> RAW DATA:
[Start of Attachment]

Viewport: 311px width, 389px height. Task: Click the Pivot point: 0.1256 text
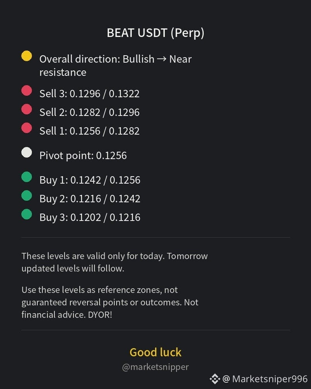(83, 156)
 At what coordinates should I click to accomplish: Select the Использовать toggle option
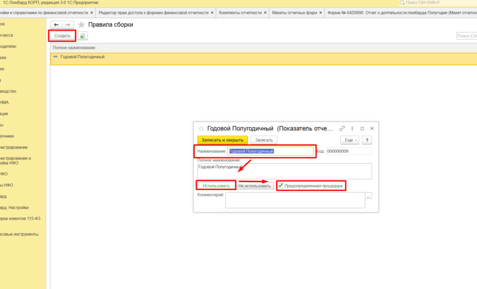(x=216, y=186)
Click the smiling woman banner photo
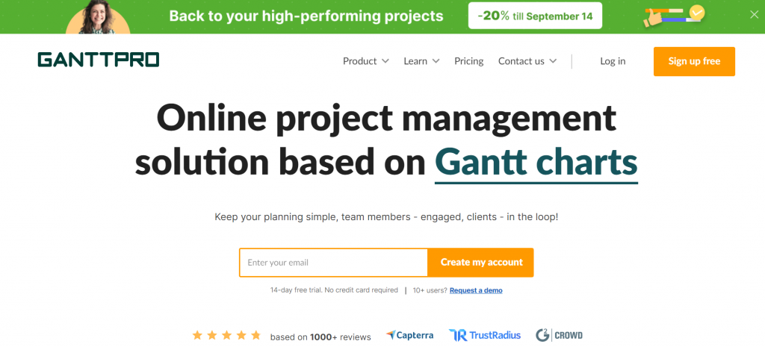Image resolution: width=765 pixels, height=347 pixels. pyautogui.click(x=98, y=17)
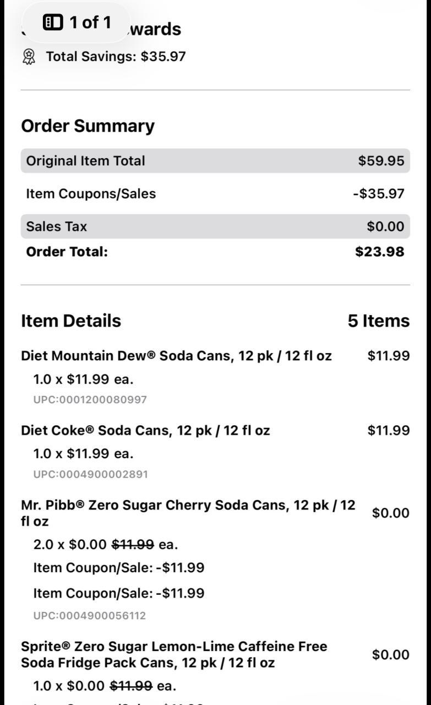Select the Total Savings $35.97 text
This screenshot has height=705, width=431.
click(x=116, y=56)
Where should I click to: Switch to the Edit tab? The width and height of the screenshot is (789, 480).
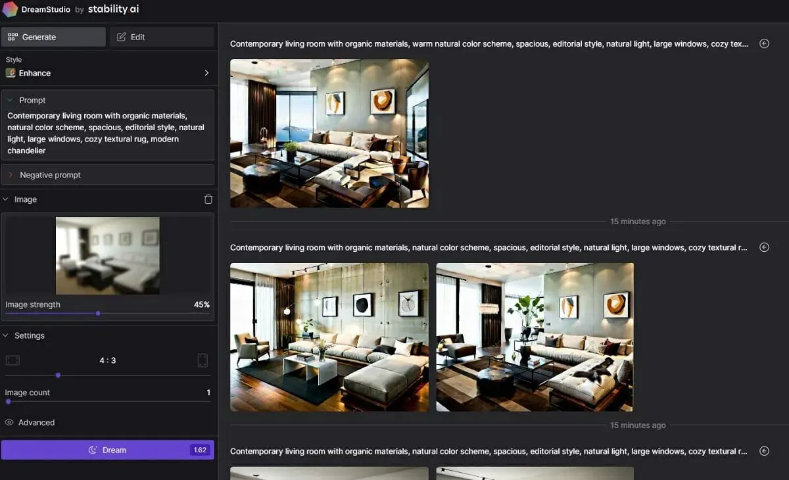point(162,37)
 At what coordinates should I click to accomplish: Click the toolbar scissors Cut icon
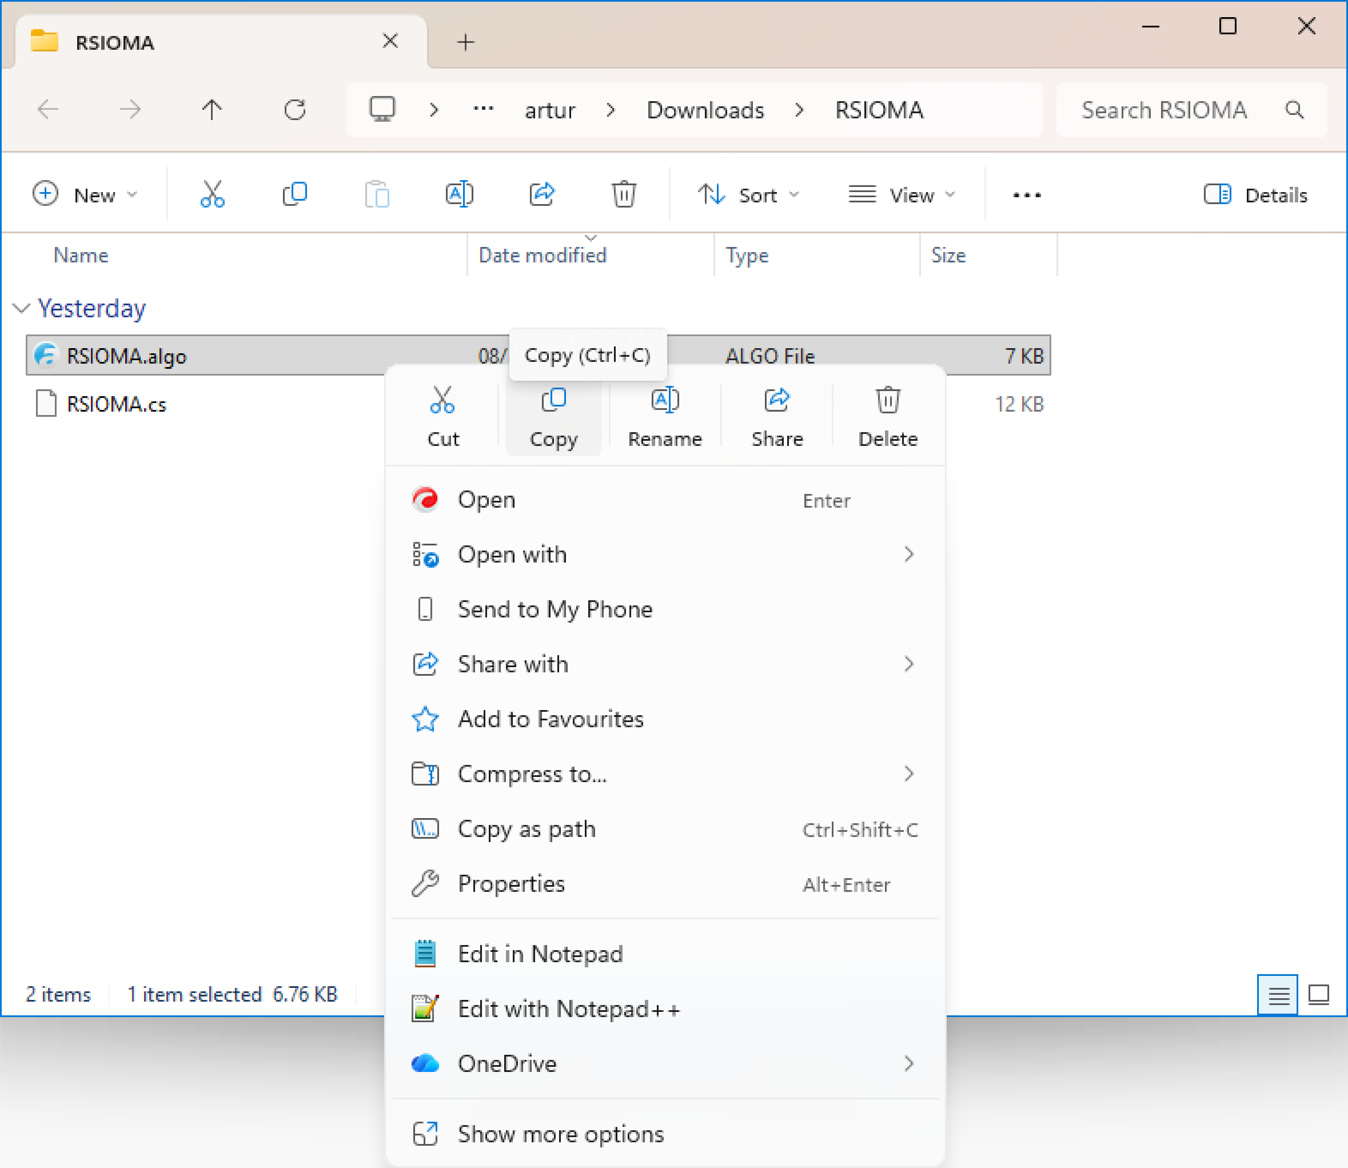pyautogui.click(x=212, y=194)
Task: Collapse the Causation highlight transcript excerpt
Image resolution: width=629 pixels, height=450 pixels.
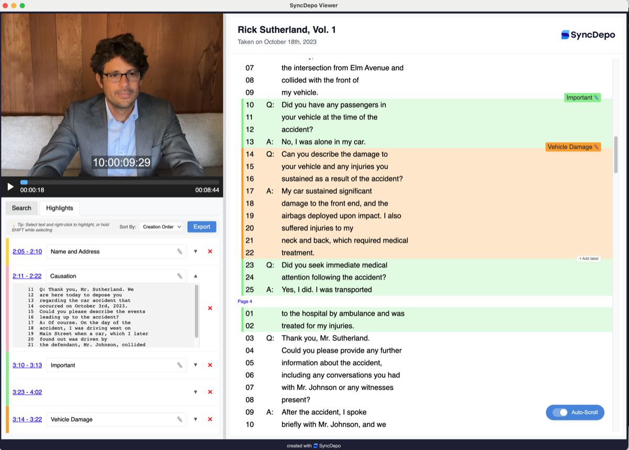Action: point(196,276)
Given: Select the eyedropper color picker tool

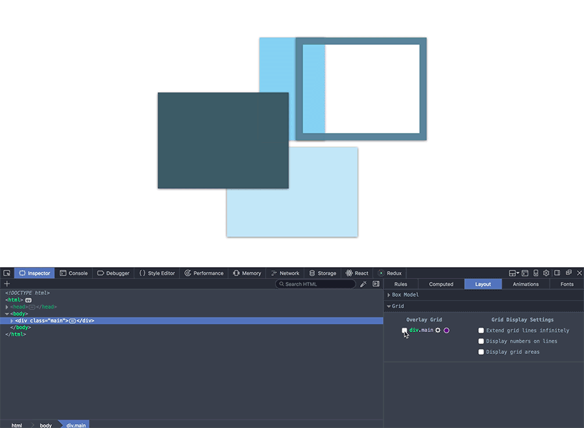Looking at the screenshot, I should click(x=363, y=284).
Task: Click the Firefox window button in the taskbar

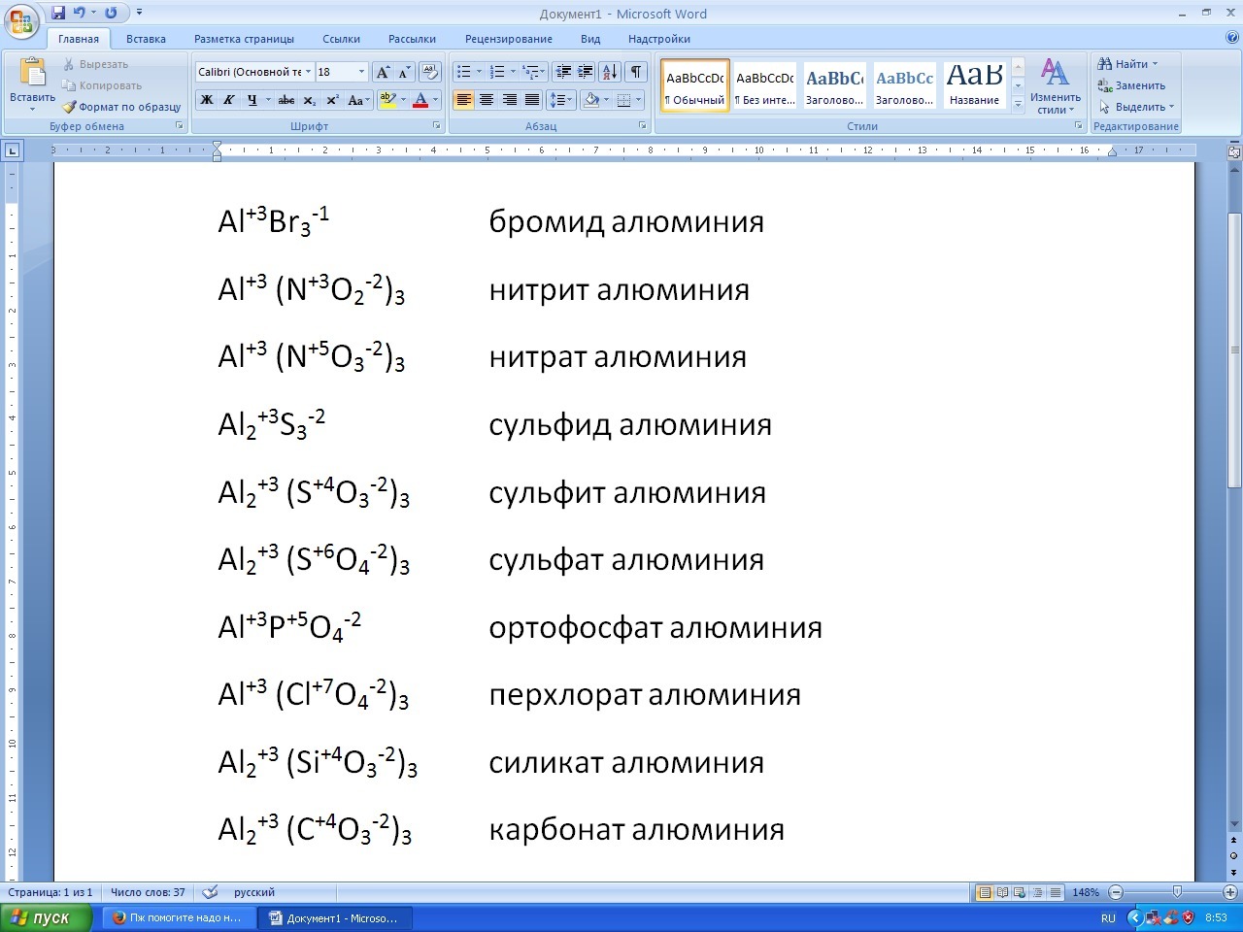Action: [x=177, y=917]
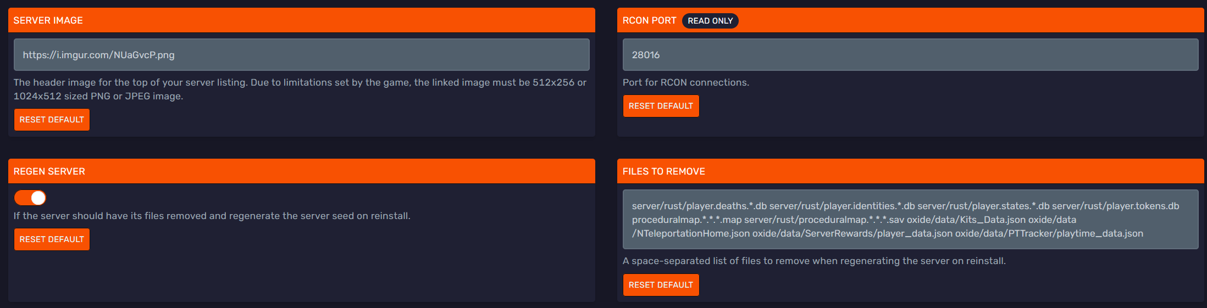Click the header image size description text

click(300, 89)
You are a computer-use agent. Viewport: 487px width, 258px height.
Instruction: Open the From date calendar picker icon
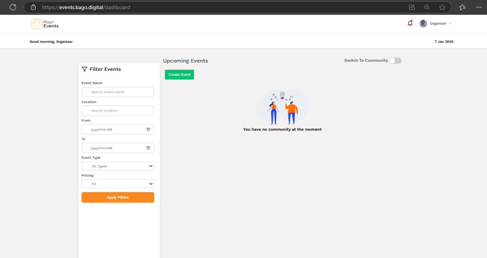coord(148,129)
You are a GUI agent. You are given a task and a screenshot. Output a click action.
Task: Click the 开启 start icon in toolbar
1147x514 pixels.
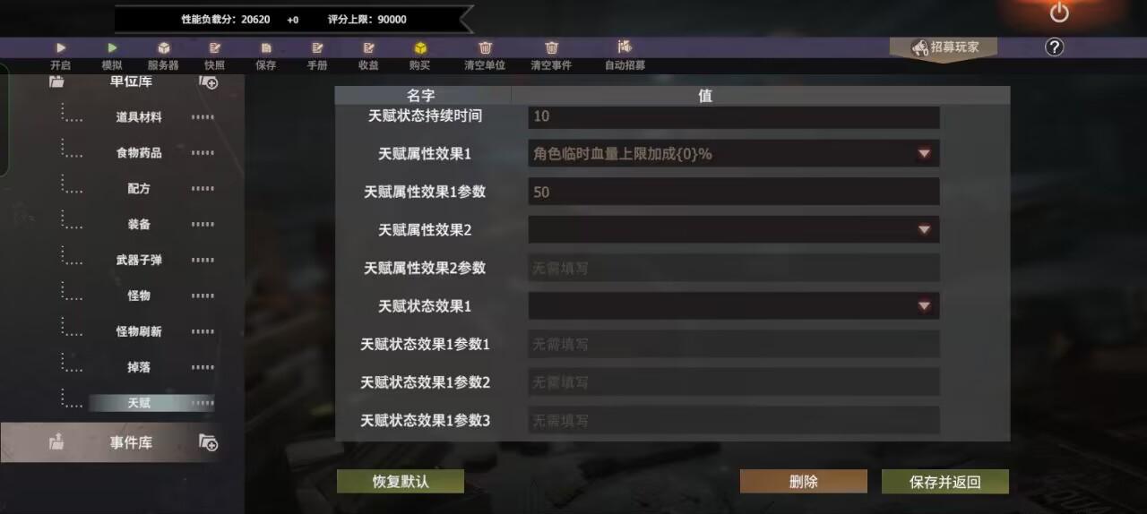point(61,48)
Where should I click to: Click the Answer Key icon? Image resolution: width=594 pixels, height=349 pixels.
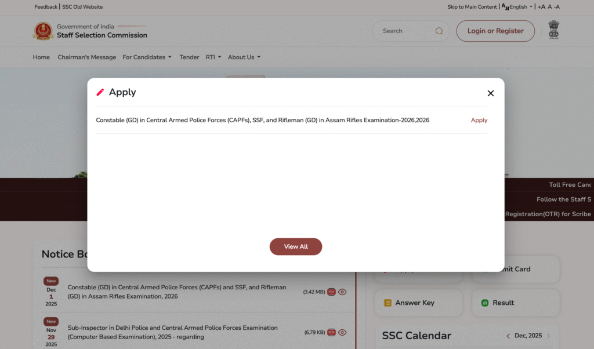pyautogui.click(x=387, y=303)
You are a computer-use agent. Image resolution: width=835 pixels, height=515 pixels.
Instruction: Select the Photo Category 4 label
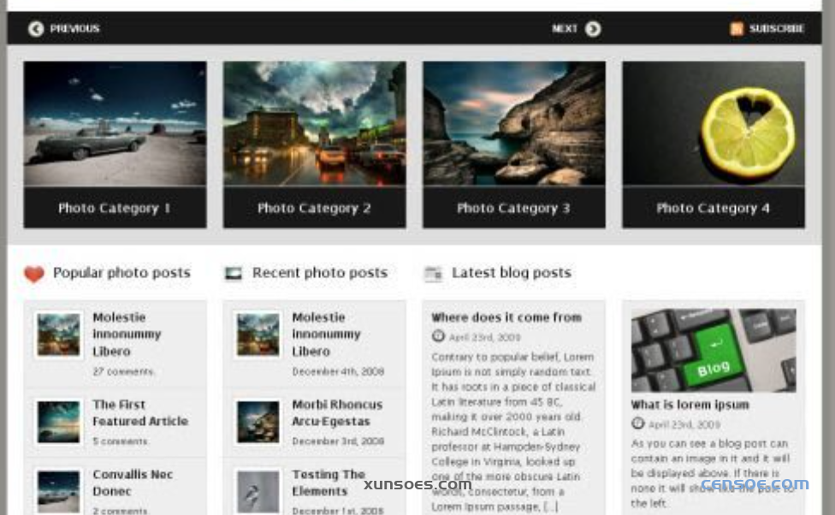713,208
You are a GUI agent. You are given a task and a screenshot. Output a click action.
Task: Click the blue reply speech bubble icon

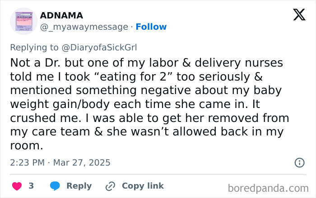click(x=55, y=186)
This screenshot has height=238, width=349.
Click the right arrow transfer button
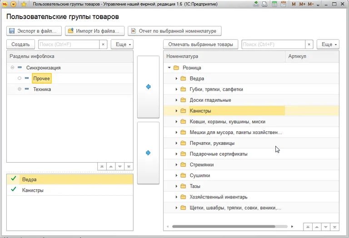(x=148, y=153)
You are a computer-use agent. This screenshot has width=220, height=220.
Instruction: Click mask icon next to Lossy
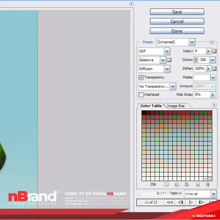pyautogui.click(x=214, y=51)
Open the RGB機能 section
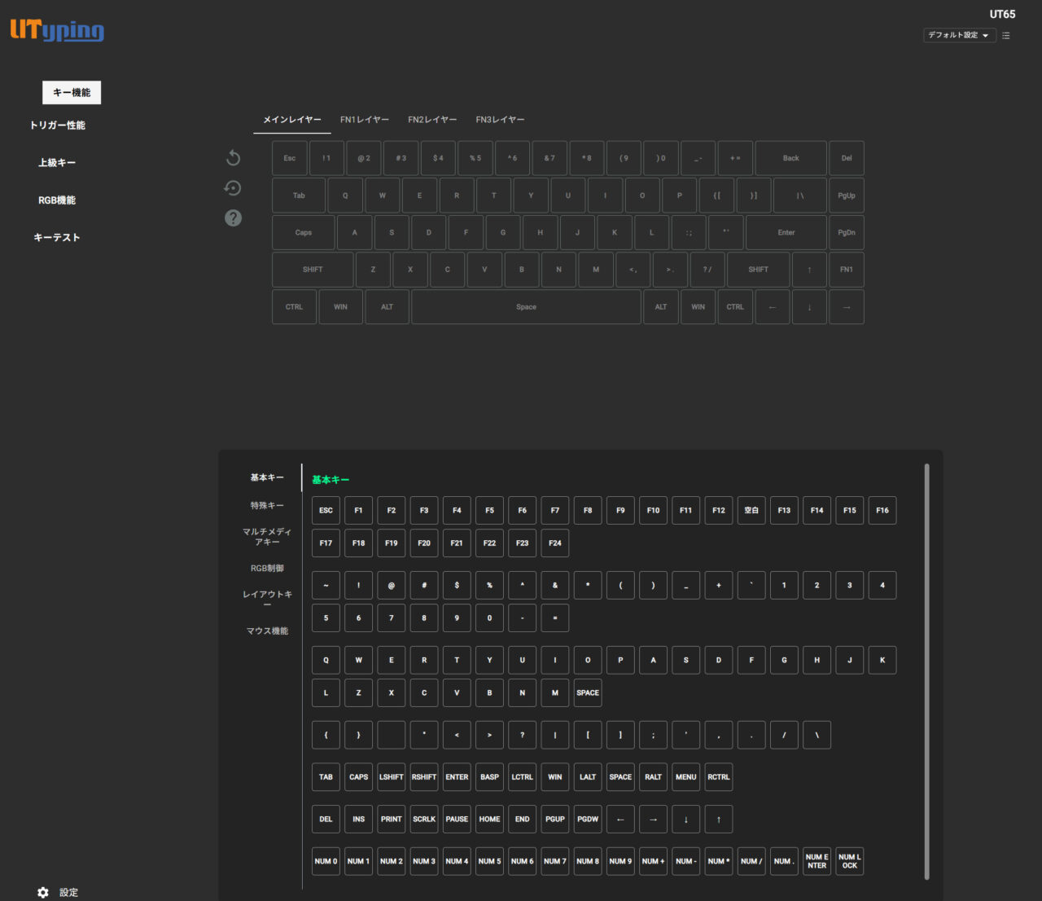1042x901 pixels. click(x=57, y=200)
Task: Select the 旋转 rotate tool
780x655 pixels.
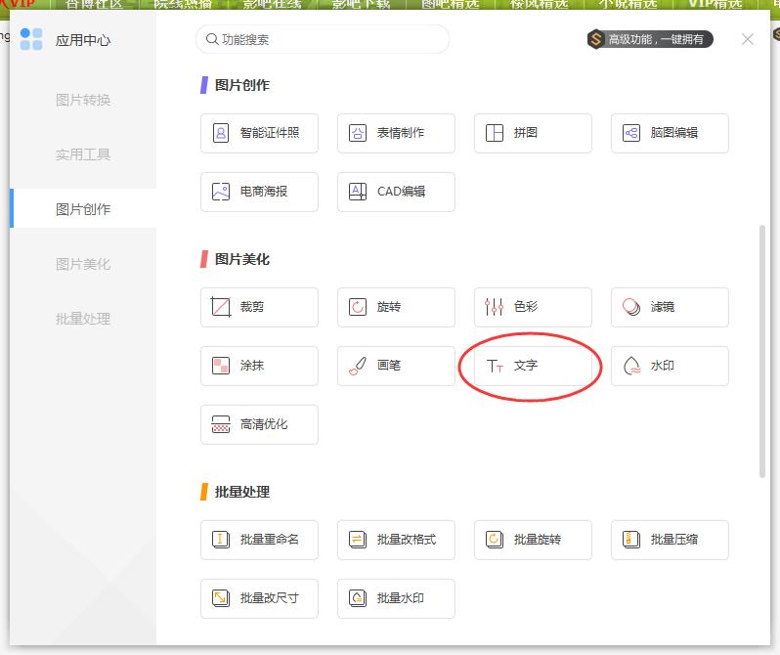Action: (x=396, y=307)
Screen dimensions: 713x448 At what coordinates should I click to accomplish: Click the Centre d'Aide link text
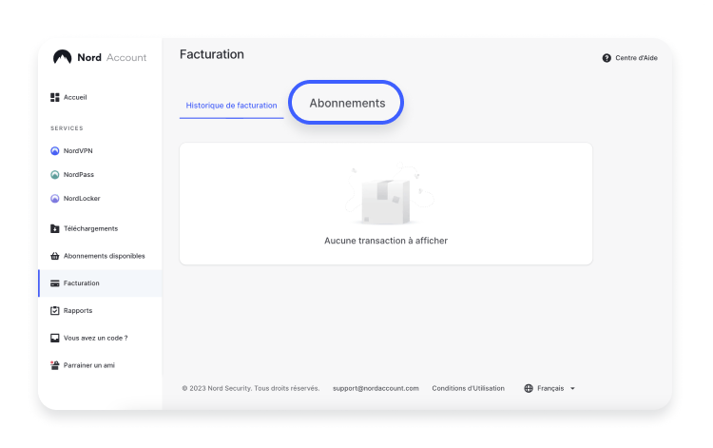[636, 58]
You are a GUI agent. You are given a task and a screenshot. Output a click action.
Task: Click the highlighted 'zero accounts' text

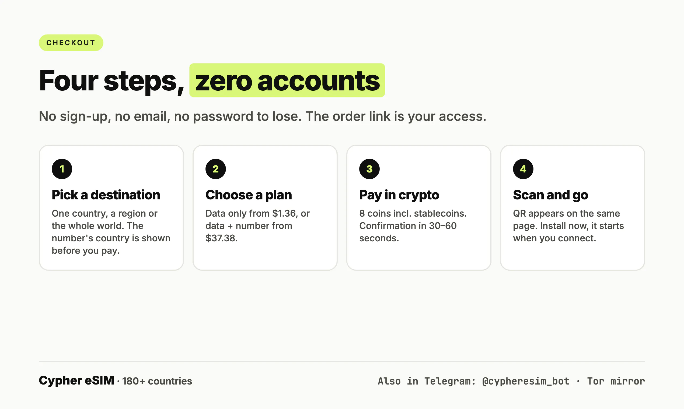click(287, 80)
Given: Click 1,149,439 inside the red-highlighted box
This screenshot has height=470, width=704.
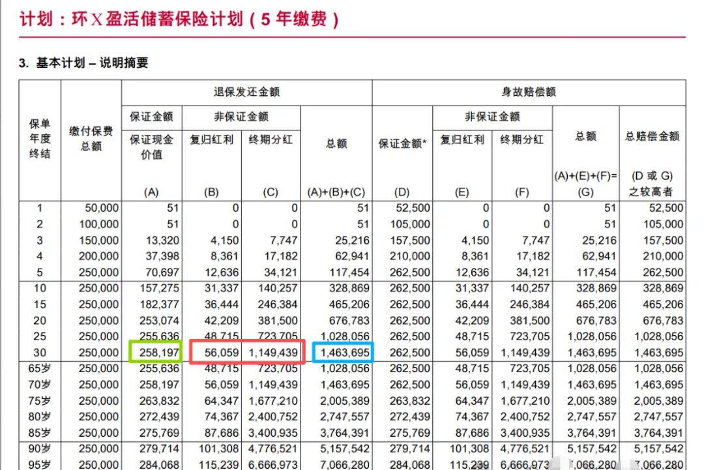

[End of Attachment]

> AIM OF THE TASK: If a line in the records above contains the string "computer", copy that line out.

> ANSWER TO THIS PROBLEM:
You are a computer-use agent. Viewport: 487px width, 258px height.
You are a computer-use agent. Image resolution: width=835 pixels, height=515 pixels.
You are a computer-use agent. This screenshot has width=220, height=220.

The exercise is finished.